_Text_.
--- start ---
Functionality Overview
Description of API is broken down into groups of functions to provide a quick overview of the following features:
Initialization of touch pad driver
Configuration of touch pad GPIO pins
Taking measurements
Adjusting parameters of measurements
Filtering measurements
Touch detection methods
Setting up interrupts to report touch detection
Waking up from Sleep mode on interrupt
For detailed description of a particular function, please go to Section API Reference. Practical implementation of this API is covered in Section Application Examples.
Initialization
Before using a touch pad, you need to initialize the touch pad driver by calling the function touch_pad_init()
. This function sets several .._DEFAULT
driver parameters listed in API Reference under Macros. It also removes the information about which pads have been touched before, if any, and disables interrupts.
If the driver is not required anymore, deinitialize it by calling touch_pad_deinit()
--- end ---
_Exercise description_. According to the touch pad driver text, which function deinitializes the driver when it is no longer needed?

_Supplied information_.
--- start ---
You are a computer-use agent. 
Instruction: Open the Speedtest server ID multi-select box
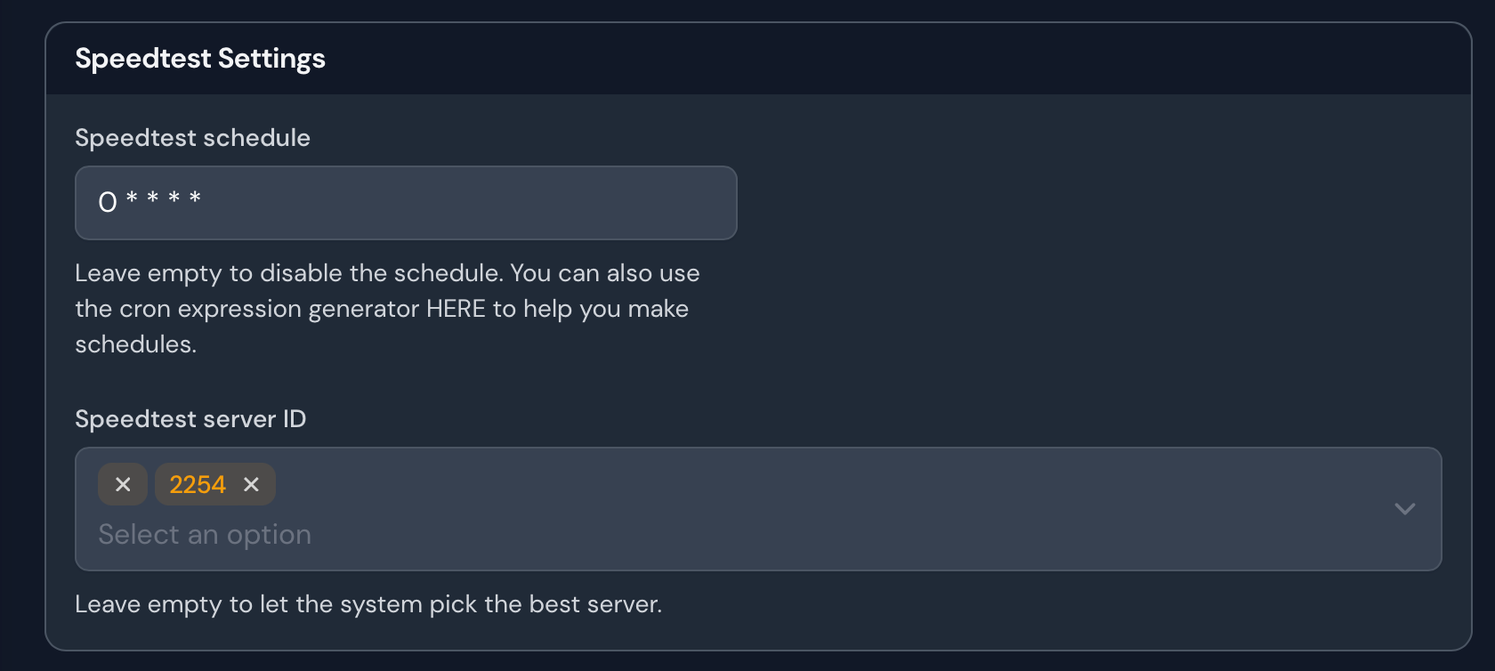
--- end ---
_Task result_. touch_pad_deinit()